Items from a dataset:

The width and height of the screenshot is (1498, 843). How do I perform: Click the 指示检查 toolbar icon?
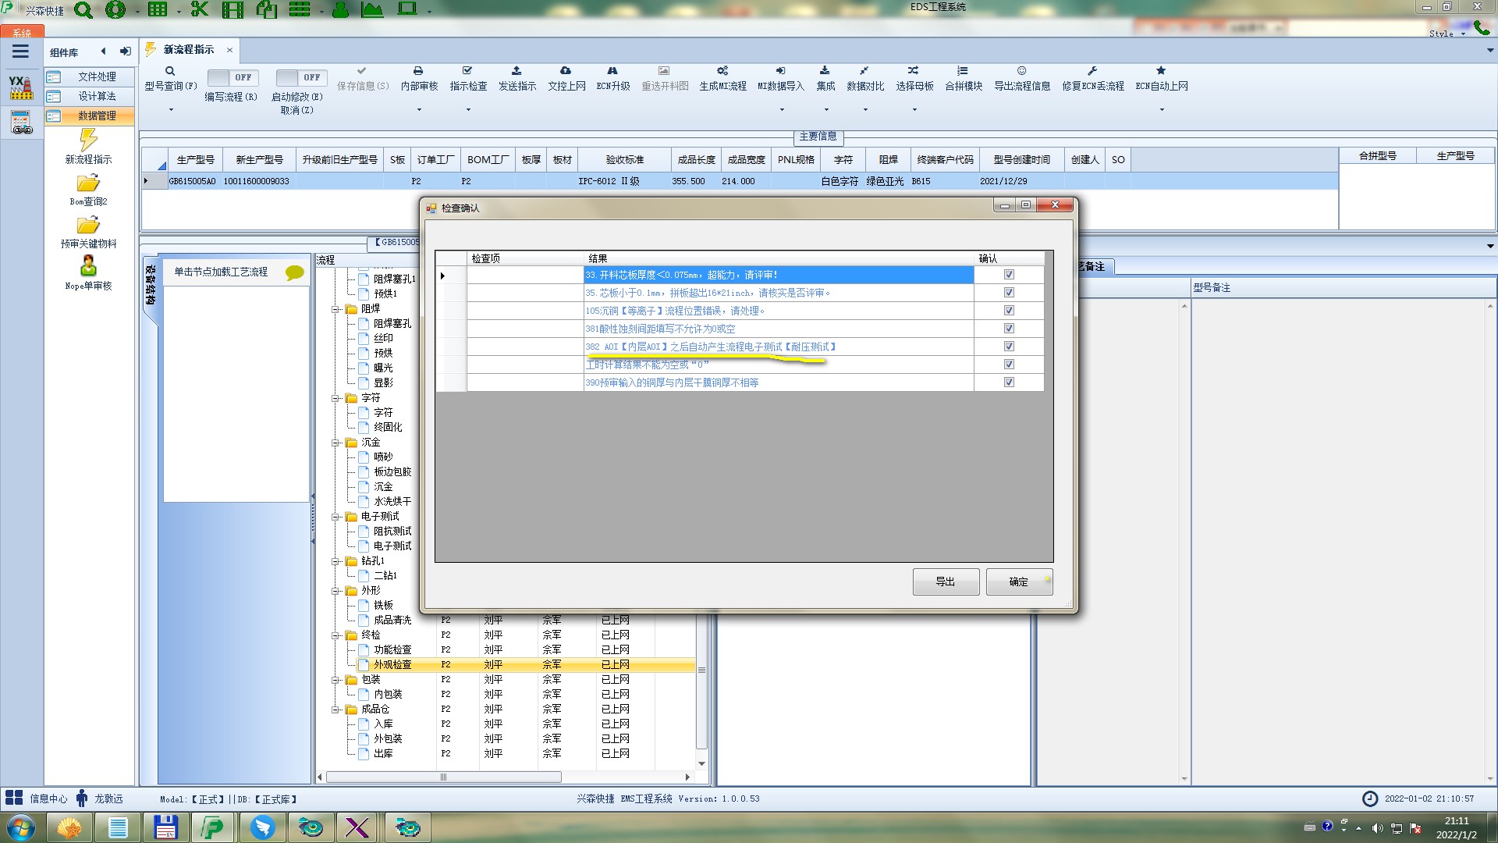(467, 71)

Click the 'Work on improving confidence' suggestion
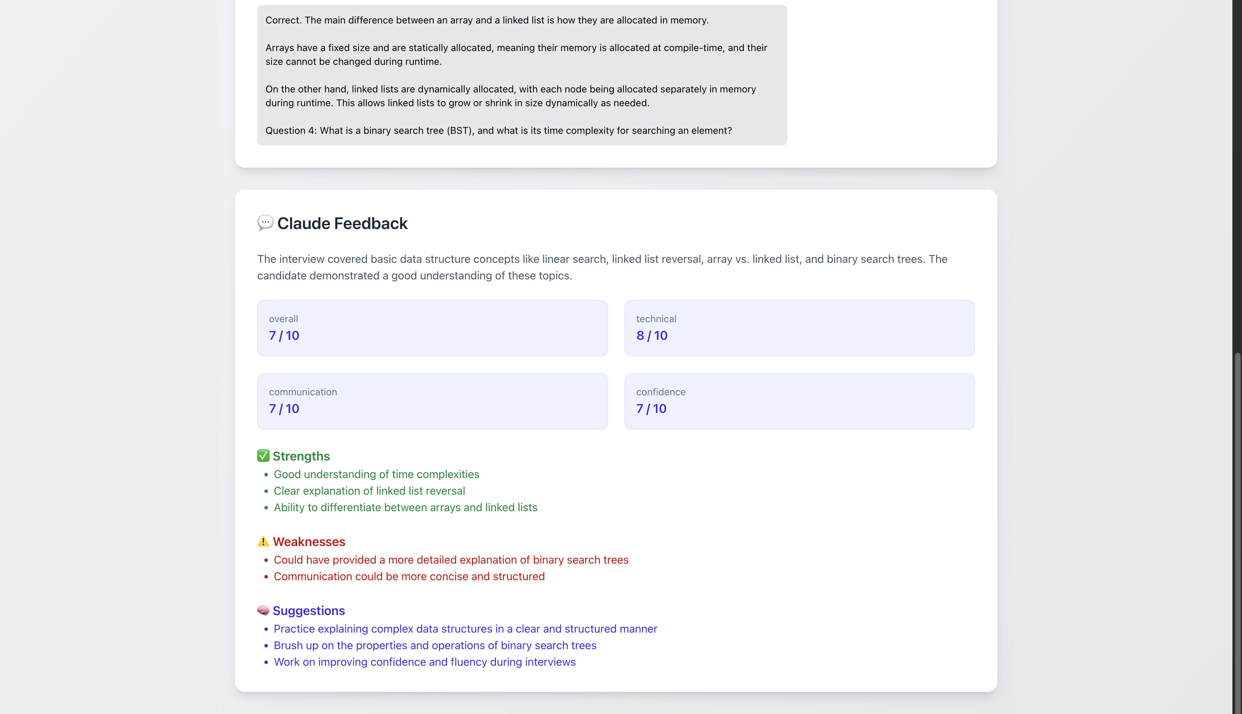424,662
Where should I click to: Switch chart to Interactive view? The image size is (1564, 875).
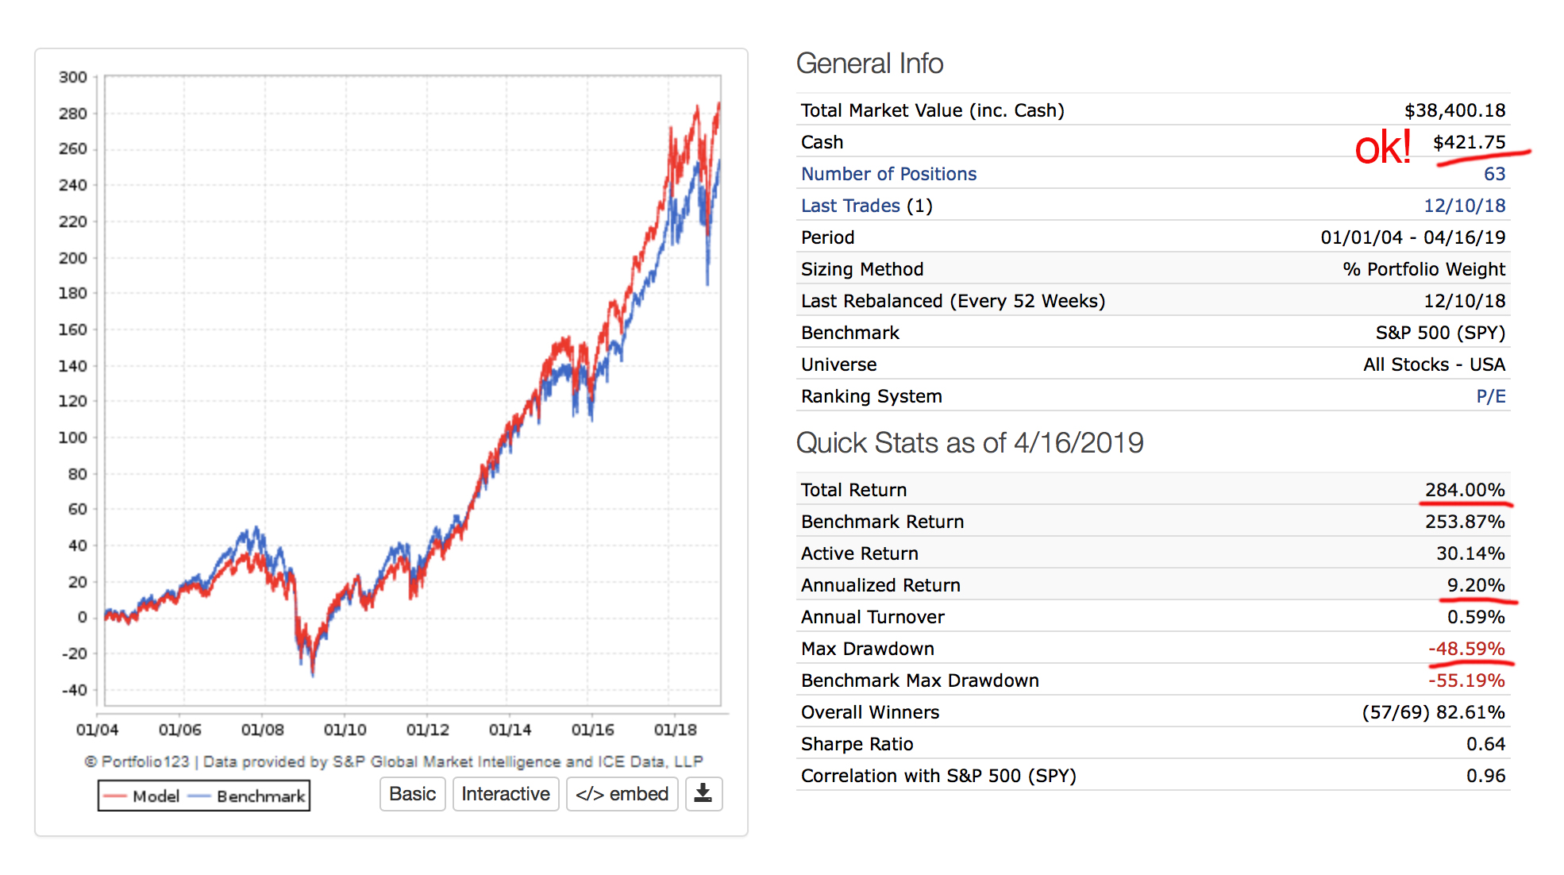click(506, 793)
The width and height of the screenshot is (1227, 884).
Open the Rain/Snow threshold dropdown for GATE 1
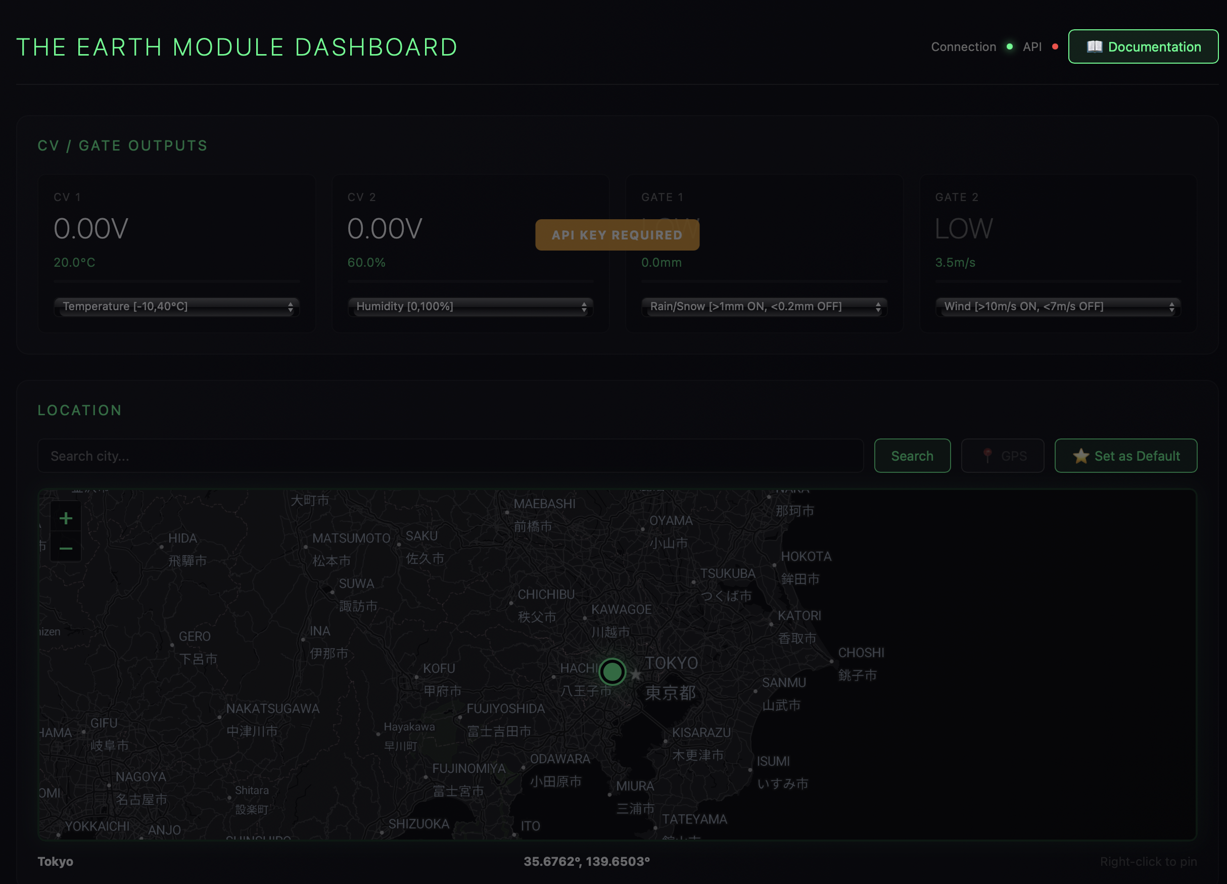coord(764,307)
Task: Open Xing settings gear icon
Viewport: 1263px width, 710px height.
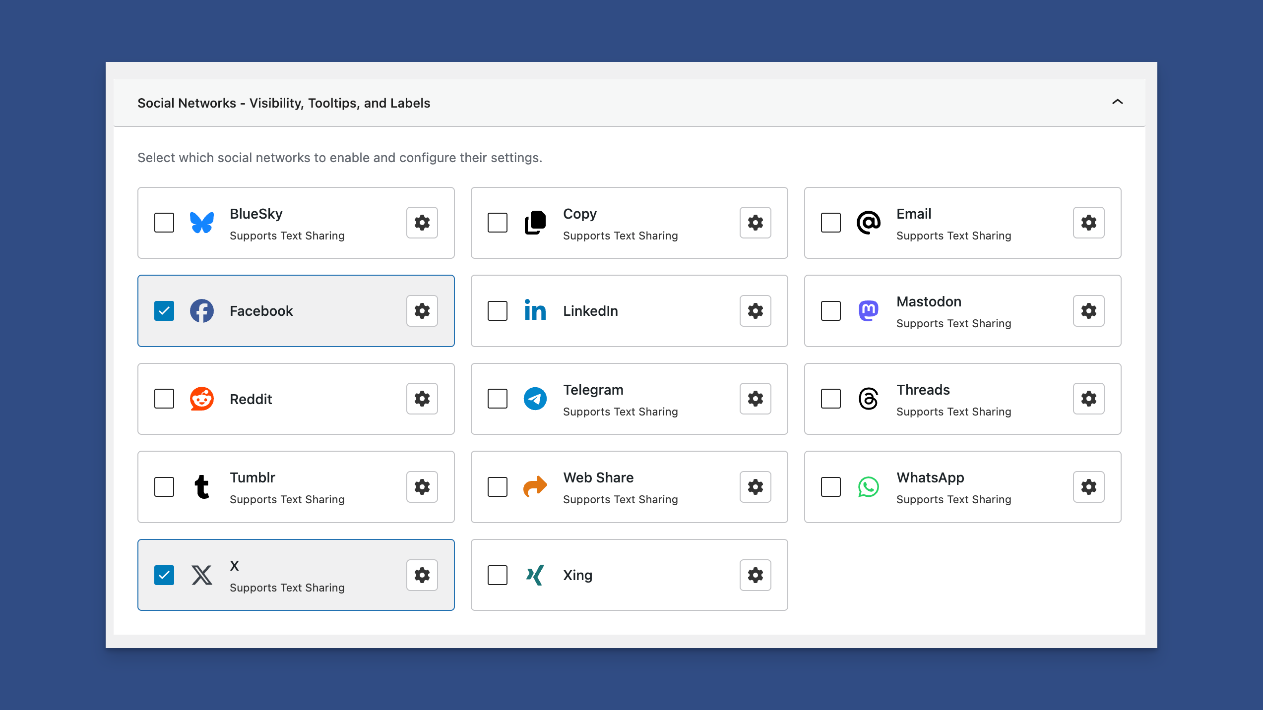Action: point(755,575)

> What is needed
Look above for the line with "Where should I" and the line with "Task: Open Xing settings gear icon"; set down those two lines and all lines between them exactly, without pictures and without anything else.

> Task answer
Where should I click to: Switch chart to Interactive view? The image size is (1564, 875).
click(506, 793)
The width and height of the screenshot is (1227, 884).
Open the Rain/Snow threshold dropdown for GATE 1
coord(764,307)
Task: Open Xing settings gear icon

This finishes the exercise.